[meteorite-list] Divers Resume Work at Chelyabinsk Meteorite Fall Site

From: Ron Baalke <baalke_at_meteoritecentral.com>
Date: Sat, 22 Mar 2014 19:54:27 -0700 (PDT)
Message-ID: <201403230254.s2N2sRsP015392_at_zagami.jpl.nasa.gov>

http://voiceofrussia.com/news/2014_03_22/Divers-resume-work-at-Chelyabinsk-meteorite-fall-site-5137/

Divers resume work at Chelyabinsk meteorite fall site
Voice of Russia
March 22, 2014

Work of divers has resumed on Lake Chebarkul at the Chelyabinsk meteorite
fall site. The operation was suspended last Tuesday because of a strong
wind, frost of 15 degrees and silt in the water that made search below
the depth of nine meters practically impossible.

Divers worked very intensively last weekend, the director-general of the
Aleut service for special works, which had won the tender to raise meteorite
fragments, Nikolai Murzin, told Itar-Tass on Saturday.

Divers together with scientists completed mapping of anomalies on the
bottom.

This Saturday, divers have begun to examine the bottom with special probes.

Murzin said that this season they were to examine 12 anomalies in two
zones of about 300 and 50 sq m.

One of the anomalies indicates there may be a meteorite fragment weighing
several tonnes, a scientist at the Geophysics Institute of the Ural branch
of the Russian Academy of Sciences, Arkady Ovcharenko, has told Itar-Tass.

The largest fragment raised last year weighed 570 kilogrammes. It was
found near the main anomaly, the scientist said.
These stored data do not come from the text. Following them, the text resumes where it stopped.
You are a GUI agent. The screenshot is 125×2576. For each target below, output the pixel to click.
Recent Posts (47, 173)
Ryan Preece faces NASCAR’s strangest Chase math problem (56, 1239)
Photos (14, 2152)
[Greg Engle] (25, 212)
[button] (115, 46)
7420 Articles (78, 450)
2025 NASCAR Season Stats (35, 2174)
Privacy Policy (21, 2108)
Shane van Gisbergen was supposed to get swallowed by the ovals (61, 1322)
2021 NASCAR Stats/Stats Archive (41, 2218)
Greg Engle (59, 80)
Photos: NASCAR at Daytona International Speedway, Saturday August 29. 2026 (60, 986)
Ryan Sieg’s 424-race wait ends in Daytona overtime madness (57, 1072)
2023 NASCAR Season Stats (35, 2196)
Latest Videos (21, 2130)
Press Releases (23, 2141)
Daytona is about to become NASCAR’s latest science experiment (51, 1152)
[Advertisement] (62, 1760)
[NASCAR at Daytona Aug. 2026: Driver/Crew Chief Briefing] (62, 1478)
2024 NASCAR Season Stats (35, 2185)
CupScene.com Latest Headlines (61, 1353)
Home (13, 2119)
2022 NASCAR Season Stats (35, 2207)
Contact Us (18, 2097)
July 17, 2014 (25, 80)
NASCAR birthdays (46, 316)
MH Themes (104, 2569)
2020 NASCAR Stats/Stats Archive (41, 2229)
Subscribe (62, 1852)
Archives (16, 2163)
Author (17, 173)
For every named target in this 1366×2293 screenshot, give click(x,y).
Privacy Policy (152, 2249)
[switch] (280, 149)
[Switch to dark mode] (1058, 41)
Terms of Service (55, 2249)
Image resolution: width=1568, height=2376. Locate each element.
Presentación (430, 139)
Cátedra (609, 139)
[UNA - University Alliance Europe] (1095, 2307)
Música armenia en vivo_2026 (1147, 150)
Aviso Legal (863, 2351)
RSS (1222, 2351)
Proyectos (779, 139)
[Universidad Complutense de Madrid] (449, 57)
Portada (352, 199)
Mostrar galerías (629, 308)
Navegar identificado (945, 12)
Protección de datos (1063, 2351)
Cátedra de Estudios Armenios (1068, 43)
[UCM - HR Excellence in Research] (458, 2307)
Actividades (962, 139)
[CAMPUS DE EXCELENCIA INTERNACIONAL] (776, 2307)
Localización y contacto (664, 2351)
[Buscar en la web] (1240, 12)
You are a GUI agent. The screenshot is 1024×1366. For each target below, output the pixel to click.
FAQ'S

The Chelyabinsk meteorite came into Earth's atmosphere on February 15,
2013, at about 07:10 Moscow time, with a powerful explosion in the atmosphere
at an altitude of 30-50 km, which was seen by hundreds of thousands of
people in the Ural region and northern Kazakhstan. Many fragments fell
onto the Chelyabinsk Region. Largest fragments fell in the area of Lake
Chebarkul, 78 km west of Chelyabinsk.